Accessing job results
Result of all job types (Simulation, Validation and Comparison) that have been run on the platform can be accessed from the Corridor integrated notebook. In this notebook, we illustrate this process under following sections:
- Access DataElement / Feature Job details
- Access Model / Policy Job details
- User action in case of Error logs with Jobs
Access DataElement / Feature Job Details¶
Note: In this section we illustrate the accessing job details for a DataElement. Users should follow exactly the same process for Feature job details. The Job details available for a DataElement and Feature are identical.
# Import DataElement from Corridor
from corridor import DataElement
# Load a registered DataElement
DE_example = DataElement('annual_income')
List of all jobs created for DE_example
DE_example.jobs[:3]
['simulation_Dec-03-2020 02:18 PM: Iteration #2', 'simulation_Dec-03-2020 02:18 PM: Iteration #1', 'simulation_Dec-03-2020 02:18 PM']

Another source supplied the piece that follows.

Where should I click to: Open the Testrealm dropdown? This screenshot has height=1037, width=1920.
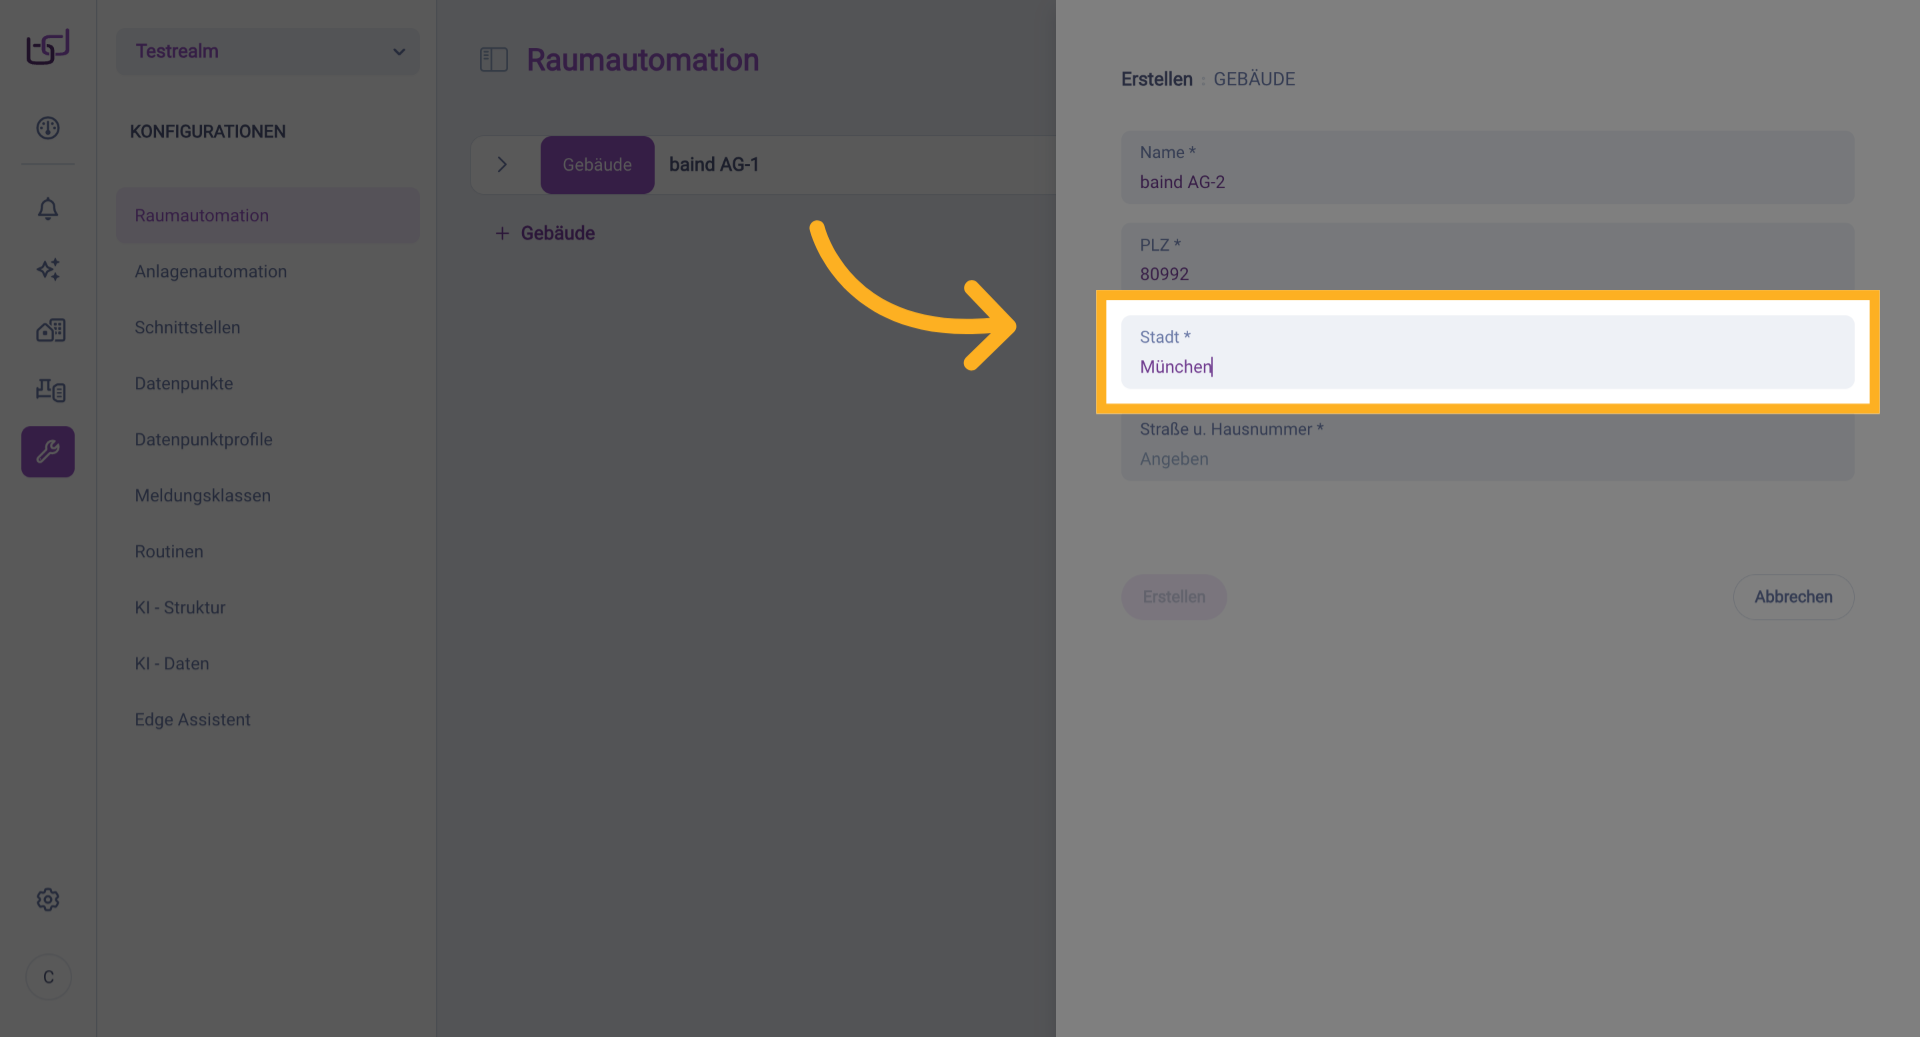268,51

Below is a list of details available for each job of a DataElement
- name
- job_type
- created_by
- created_date
- sample_size
- sample_type
- status
- date_filter
- date_filter_from_date
- date_filter_to_date
- comment
- is_old
- logs
- runtime
- report_dashboard
# Access details for a specific job
job = DE_example.get_job("simulation_Nov-25-2020 03:46 PM: Iteration #2")
print(f'name: {job.name}')
print(f'job_type: {job.job_type}')
print(f'created_by: {job.created_by}')
print(f'created_date: {job.created_date}')
print(f'sample_size: {job.sample_size}')
print(f'sample_type: {job.sample_type}')
print(f'status: {job.status}')
print(f'date_filter: {job.date_filter if job.date_filter is None else job.date_filter.alias}')
print(f'date_filter_from_date: {job.date_filter_from_date}')
print(f'date_filter_to_date: {job.date_filter_to_date}')
print(f'comment: {job.comment}')
print(f'is_old: {job.is_old}')
print(f'logs: {job.logs}')
print(f'runtime: {job.runtime}')
name: simulation_Nov-25-2020 03:46 PM: Iteration #2 job_type: Simulation created_by: master created_date: 2020-11-25 10:18:34.654169 sample_size: 10 sample_type: random status: COMPLETED date_filter: None date_filter_from_date: None date_filter_to_date: None comment: None is_old: False logs: None runtime: 0:01:27.456770
List of available dashboards
for k, v in job.report_dashboard.items():
print(k)
for k1, v1 in v.items():
print(" -- "+ k1)
Descriptive Statistics -- histogram_distribution -- summary_stats -- quantile_stats
# Accessing all available dahsboards as plotly object
print(f'report_dashboard: {job.report_dashboard}')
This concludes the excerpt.